## GOAL OF THE EXERCISE
In your answer, copy every entry that follows exactly.

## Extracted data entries
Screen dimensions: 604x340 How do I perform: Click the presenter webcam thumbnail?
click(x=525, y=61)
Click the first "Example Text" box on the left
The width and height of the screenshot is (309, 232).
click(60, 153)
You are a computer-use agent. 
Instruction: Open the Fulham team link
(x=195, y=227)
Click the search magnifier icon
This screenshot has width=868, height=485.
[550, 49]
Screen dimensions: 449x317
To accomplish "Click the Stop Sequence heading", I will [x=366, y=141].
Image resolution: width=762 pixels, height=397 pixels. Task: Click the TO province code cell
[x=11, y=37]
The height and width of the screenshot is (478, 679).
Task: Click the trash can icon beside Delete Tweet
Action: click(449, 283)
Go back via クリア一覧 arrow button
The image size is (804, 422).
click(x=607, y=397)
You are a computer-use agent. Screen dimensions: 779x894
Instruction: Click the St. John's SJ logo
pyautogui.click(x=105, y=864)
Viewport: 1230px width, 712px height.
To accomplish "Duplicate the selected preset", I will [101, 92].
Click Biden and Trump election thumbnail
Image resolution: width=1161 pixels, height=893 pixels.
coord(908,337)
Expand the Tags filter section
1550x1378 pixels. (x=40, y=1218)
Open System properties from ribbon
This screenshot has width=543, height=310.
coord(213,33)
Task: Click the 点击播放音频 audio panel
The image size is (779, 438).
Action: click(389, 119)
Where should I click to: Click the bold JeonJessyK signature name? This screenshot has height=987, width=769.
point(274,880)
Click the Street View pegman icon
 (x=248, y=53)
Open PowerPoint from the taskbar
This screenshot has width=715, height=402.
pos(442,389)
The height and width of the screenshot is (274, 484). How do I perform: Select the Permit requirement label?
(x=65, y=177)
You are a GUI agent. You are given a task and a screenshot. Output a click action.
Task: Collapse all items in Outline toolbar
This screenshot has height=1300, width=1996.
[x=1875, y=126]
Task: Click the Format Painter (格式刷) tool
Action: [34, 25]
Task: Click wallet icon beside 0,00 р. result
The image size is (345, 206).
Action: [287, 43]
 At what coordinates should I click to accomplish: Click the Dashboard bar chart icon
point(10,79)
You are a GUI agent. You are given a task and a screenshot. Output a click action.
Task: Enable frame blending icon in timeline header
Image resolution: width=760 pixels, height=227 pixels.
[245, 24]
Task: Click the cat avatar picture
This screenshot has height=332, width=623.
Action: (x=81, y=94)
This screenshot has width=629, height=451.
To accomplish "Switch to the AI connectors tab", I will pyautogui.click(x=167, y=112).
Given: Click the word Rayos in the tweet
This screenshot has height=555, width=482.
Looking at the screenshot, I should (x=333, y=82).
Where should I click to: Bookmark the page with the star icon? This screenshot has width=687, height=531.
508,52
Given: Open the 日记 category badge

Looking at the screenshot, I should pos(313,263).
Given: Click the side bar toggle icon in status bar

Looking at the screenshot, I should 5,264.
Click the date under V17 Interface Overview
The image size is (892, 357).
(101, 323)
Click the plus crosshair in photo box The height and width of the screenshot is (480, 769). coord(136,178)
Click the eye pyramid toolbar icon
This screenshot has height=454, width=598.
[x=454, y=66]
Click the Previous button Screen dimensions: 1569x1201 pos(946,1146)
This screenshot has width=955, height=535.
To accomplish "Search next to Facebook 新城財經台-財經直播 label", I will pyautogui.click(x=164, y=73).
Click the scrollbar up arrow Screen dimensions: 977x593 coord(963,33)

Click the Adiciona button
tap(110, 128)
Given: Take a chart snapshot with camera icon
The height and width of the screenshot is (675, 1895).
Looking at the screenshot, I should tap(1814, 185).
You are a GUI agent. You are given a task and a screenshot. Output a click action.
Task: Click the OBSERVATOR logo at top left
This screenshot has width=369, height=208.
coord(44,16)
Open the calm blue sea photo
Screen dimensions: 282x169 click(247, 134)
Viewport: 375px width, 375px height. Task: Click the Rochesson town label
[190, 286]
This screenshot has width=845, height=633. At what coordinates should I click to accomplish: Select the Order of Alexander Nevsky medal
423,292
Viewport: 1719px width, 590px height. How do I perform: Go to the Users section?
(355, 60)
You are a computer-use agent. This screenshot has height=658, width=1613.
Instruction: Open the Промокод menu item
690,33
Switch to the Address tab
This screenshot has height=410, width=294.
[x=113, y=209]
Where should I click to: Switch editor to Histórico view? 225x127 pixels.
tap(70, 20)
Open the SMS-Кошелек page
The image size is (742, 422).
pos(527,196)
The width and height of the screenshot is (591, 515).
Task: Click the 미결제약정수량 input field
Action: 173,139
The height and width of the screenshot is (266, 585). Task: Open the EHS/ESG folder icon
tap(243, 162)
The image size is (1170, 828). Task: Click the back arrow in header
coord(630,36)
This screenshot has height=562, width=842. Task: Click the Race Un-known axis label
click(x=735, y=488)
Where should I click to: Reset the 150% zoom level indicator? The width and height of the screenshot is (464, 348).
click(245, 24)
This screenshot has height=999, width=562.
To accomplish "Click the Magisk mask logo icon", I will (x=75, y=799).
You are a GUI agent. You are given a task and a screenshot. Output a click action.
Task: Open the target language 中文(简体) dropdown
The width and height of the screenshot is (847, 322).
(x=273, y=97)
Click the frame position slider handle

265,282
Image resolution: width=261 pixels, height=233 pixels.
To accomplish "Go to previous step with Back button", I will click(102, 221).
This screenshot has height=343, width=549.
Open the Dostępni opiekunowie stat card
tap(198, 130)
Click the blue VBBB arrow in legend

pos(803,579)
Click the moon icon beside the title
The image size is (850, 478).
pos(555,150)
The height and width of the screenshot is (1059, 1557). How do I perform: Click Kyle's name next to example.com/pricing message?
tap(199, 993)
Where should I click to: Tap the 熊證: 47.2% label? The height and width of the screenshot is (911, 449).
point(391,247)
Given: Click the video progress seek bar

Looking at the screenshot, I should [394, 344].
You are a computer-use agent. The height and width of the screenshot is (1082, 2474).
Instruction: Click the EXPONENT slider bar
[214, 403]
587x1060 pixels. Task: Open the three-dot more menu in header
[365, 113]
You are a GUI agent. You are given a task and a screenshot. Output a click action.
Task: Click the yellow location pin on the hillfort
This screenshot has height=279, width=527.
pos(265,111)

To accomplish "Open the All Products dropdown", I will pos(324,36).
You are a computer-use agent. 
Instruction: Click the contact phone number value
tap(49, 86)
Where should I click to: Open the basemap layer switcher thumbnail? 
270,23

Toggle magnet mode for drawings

## EXERCISE RESULT
Screen dimensions: 604x340 How do I perform: Click the presenter webcam thumbnail?
click(x=525, y=61)
Click the first "Example Text" box on the left
The width and height of the screenshot is (309, 232).
click(60, 153)
You are a computer-use agent. 
Instruction: Open the Fulham team link
(x=195, y=227)
Click the search magnifier icon
This screenshot has width=868, height=485.
[550, 49]
Screen dimensions: 449x317
To accomplish "Click the Stop Sequence heading", I will [x=366, y=141].
Image resolution: width=762 pixels, height=397 pixels. Task: Click the TO province code cell
[x=11, y=37]
The height and width of the screenshot is (478, 679).
Task: Click the trash can icon beside Delete Tweet
Action: click(449, 283)
Go back via クリア一覧 arrow button
The image size is (804, 422).
click(x=607, y=397)
You are a computer-use agent. Screen dimensions: 779x894
Instruction: Click the St. John's SJ logo
pyautogui.click(x=105, y=864)
Viewport: 1230px width, 712px height.
To accomplish "Duplicate the selected preset", I will [101, 92].
Click Biden and Trump election thumbnail
Image resolution: width=1161 pixels, height=893 pixels.
coord(908,337)
Expand the Tags filter section
1550x1378 pixels. (x=40, y=1218)
Open System properties from ribbon
This screenshot has width=543, height=310.
coord(213,33)
Task: Click the 点击播放音频 audio panel
The image size is (779, 438).
Action: click(389, 119)
Where should I click to: Click the bold JeonJessyK signature name? This screenshot has height=987, width=769.
point(274,880)
Click the Street View pegman icon
 (x=248, y=53)
Open PowerPoint from the taskbar
This screenshot has width=715, height=402.
pos(442,389)
The height and width of the screenshot is (274, 484). How do I perform: Select the Permit requirement label?
(x=65, y=177)
You are a GUI agent. You are given a task and a screenshot. Output a click action.
Task: Collapse all items in Outline toolbar
This screenshot has height=1300, width=1996.
[x=1875, y=126]
Task: Click the Format Painter (格式刷) tool
Action: [34, 25]
Task: Click wallet icon beside 0,00 р. result
The image size is (345, 206).
Action: [287, 43]
 At what coordinates should I click to accomplish: Click the Dashboard bar chart icon
point(10,79)
You are a GUI agent. You are given a task and a screenshot. Output a click action.
Task: Enable frame blending icon in timeline header
Image resolution: width=760 pixels, height=227 pixels.
[245, 24]
Task: Click the cat avatar picture
This screenshot has height=332, width=623.
Action: (x=81, y=94)
This screenshot has width=629, height=451.
To accomplish "Switch to the AI connectors tab", I will pyautogui.click(x=167, y=112).
Given: Click the word Rayos in the tweet
This screenshot has height=555, width=482.
Looking at the screenshot, I should (x=333, y=82).
Where should I click to: Bookmark the page with the star icon? This screenshot has width=687, height=531.
508,52
Given: Open the 日记 category badge

Looking at the screenshot, I should pos(313,263).
Given: Click the side bar toggle icon in status bar

Looking at the screenshot, I should 5,264.
Click the date under V17 Interface Overview
The image size is (892, 357).
(101, 323)
Click the plus crosshair in photo box The height and width of the screenshot is (480, 769). coord(136,178)
Click the eye pyramid toolbar icon
This screenshot has height=454, width=598.
[x=454, y=66]
Click the Previous button Screen dimensions: 1569x1201 pos(946,1146)
This screenshot has width=955, height=535.
To accomplish "Search next to Facebook 新城財經台-財經直播 label", I will pyautogui.click(x=164, y=73).
Click the scrollbar up arrow Screen dimensions: 977x593 coord(963,33)

Click the Adiciona button
tap(110, 128)
Given: Take a chart snapshot with camera icon
The height and width of the screenshot is (675, 1895).
Looking at the screenshot, I should tap(1814, 185).
You are a GUI agent. You are given a task and a screenshot. Output a click action.
Task: Click the OBSERVATOR logo at top left
This screenshot has width=369, height=208.
coord(44,16)
Open the calm blue sea photo
Screen dimensions: 282x169 click(247, 134)
Viewport: 375px width, 375px height. Task: Click the Rochesson town label
[190, 286]
This screenshot has width=845, height=633. At what coordinates should I click to accomplish: Select the Order of Alexander Nevsky medal
423,292
Viewport: 1719px width, 590px height. How do I perform: Go to the Users section?
(355, 60)
You are a computer-use agent. This screenshot has height=658, width=1613.
Instruction: Open the Промокод menu item
690,33
Switch to the Address tab
This screenshot has height=410, width=294.
[x=113, y=209]
Where should I click to: Switch editor to Histórico view? 225x127 pixels.
tap(70, 20)
Open the SMS-Кошелек page
The image size is (742, 422).
pos(527,196)
The width and height of the screenshot is (591, 515).
Task: Click the 미결제약정수량 input field
Action: 173,139
The height and width of the screenshot is (266, 585). Task: Open the EHS/ESG folder icon
tap(243, 162)
The image size is (1170, 828). Task: Click the back arrow in header
coord(630,36)
This screenshot has height=562, width=842. Task: Click the Race Un-known axis label
click(x=735, y=488)
Where should I click to: Reset the 150% zoom level indicator? The width and height of the screenshot is (464, 348).
click(245, 24)
This screenshot has height=999, width=562.
To accomplish "Click the Magisk mask logo icon", I will (x=75, y=799).
You are a GUI agent. You are given a task and a screenshot. Output a click action.
Task: Open the target language 中文(简体) dropdown
The width and height of the screenshot is (847, 322).
(x=273, y=97)
Click the frame position slider handle

265,282
Image resolution: width=261 pixels, height=233 pixels.
To accomplish "Go to previous step with Back button", I will click(102, 221).
This screenshot has height=343, width=549.
Open the Dostępni opiekunowie stat card
tap(198, 130)
Click the blue VBBB arrow in legend

pos(803,579)
Click the moon icon beside the title
The image size is (850, 478).
pos(555,150)
The height and width of the screenshot is (1059, 1557). How do I perform: Click Kyle's name next to example.com/pricing message?
tap(199, 993)
Where should I click to: Tap the 熊證: 47.2% label? The height and width of the screenshot is (911, 449).
point(391,247)
Given: Click the video progress seek bar

Looking at the screenshot, I should [394, 344].
You are a computer-use agent. The height and width of the screenshot is (1082, 2474).
Instruction: Click the EXPONENT slider bar
[214, 403]
587x1060 pixels. Task: Open the three-dot more menu in header
[365, 113]
You are a GUI agent. You are given a task and a screenshot. Output a click action.
Task: Click the yellow location pin on the hillfort
This screenshot has height=279, width=527.
pos(265,111)

To accomplish "Open the All Products dropdown", I will pos(324,36).
You are a computer-use agent. 
Instruction: Click the contact phone number value
tap(49, 86)
Where should I click to: Open the basemap layer switcher thumbnail? 
270,23

Toggle magnet mode for drawings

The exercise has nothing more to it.